┌────────

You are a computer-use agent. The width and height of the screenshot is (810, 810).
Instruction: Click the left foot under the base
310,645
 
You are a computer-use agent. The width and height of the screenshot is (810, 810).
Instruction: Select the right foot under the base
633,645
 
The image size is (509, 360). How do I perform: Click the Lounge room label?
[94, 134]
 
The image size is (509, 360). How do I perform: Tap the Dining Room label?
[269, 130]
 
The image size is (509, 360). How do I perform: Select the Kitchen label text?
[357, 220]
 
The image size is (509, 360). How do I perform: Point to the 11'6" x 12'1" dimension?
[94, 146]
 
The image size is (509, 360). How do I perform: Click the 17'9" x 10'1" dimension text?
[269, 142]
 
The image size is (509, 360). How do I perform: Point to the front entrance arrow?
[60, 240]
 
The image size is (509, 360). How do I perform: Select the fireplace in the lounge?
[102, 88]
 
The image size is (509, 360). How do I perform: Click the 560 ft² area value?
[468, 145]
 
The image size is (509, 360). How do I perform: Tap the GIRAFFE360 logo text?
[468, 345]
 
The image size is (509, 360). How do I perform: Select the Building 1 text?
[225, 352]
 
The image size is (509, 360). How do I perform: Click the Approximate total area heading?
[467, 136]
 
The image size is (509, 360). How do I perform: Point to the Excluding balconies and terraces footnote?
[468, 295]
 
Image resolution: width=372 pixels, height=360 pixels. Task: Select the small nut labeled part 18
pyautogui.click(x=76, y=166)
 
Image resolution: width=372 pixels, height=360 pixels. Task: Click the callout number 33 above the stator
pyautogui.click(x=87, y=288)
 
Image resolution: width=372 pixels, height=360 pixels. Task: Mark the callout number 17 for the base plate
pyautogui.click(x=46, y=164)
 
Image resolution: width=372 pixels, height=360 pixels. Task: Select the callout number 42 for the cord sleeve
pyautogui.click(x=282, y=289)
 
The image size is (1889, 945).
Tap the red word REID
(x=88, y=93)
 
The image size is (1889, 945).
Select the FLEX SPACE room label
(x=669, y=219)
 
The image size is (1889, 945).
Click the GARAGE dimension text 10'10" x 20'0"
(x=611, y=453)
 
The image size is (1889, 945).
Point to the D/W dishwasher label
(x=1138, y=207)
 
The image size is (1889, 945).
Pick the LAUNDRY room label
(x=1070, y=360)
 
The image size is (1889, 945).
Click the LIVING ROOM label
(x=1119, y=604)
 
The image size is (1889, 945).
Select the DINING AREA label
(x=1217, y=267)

└────────

§ **WHAT IS REQUIRED**
How many lines in the material above contain the string "Point"? Reply with the number alone.

§ **OUTPUT FOR THIS EXERCISE**
4